Салют – где-то там, далеко, за несколько улиц от нашего дома – начался так внезапно и настолько вовремя, что мы оба порядком изумились, разглядывая его из окна. Небо то разрывало пламя, то наполняло буйство холодных искр, то озаряла россыпь серебряных звезд. И смотреть на фейерверк с такой высоты было сплошным удовольствием.
– Будем считать, что это в честь нас, – решил Даня. Я только улыбнулась. В детстве, когда мы вместе гуляли, он всегда говорил, видя салюты, что их запускают в честь него. А теперь – в честь нас.
3.10
Напоследок вспыхнув огненным цветком, оставившим после себя след в небе, фейерверк погас, и мы, наконец, приступили к ужину.
– Ну как, вкусно? – спросила я. Внутренняя бабушка снова умилялась.
– Ничего так, – прожевав, сообщил он.
– Что значит – ничего? – возмутилась я. – Должно быть очень вкусно!
– Вкусно-вкусно! – рассмеялся он. – Не зря я столько терпел. Ты неплохая жена, Сергеева.
– Что значит неплохая? – фыркнула я. – Я отличная жена!
– Моя жена, – как бы невзначай заметил Матвеев, поднося вилку ко рту.

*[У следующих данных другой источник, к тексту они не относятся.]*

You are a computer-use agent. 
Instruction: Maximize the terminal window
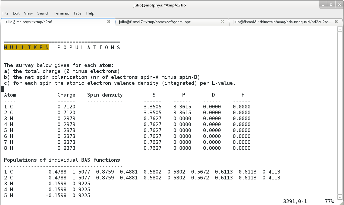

Я даже ругаться на него не стала – внутренняя бабушка радовалась тому, как кушает Данечка. А еще больше она радовалась, когда Данечка мыл посуду, а я сидела на высоком табурете у барной стойки и разглядывала его спину. Глупое занятие, но радости оно приносило немало. Только вот едва он закончил и повернулся ко мне, как хорошее настроение испарилось. Я вспомнила о разговоре, который так малодушно откладывала.
– Сядь сюда, – попросила я его, и Матвеев тут же оказался напротив меня за барной стойкой.
– Что такое, Даш? – удивленно спросил он. После ужина Даня был довольный, как кот, которому перепала упаковка сметаны.
– Хочу поговорить с тобой, – вздохнула я.
– Я опять сделал что-то не то? – тревожно спросил он.
– Не знаю. Может быть. После университета я виделась с Савицким, – начала я, и Матвеев тут же вскипел.
– Я так и знал, что что-то произошло! – с трудом сдерживая себя, чтобы не перейти на крик, сказал он. – Что ему от тебя было нужно? Ты в порядке? Он тебя не тронул?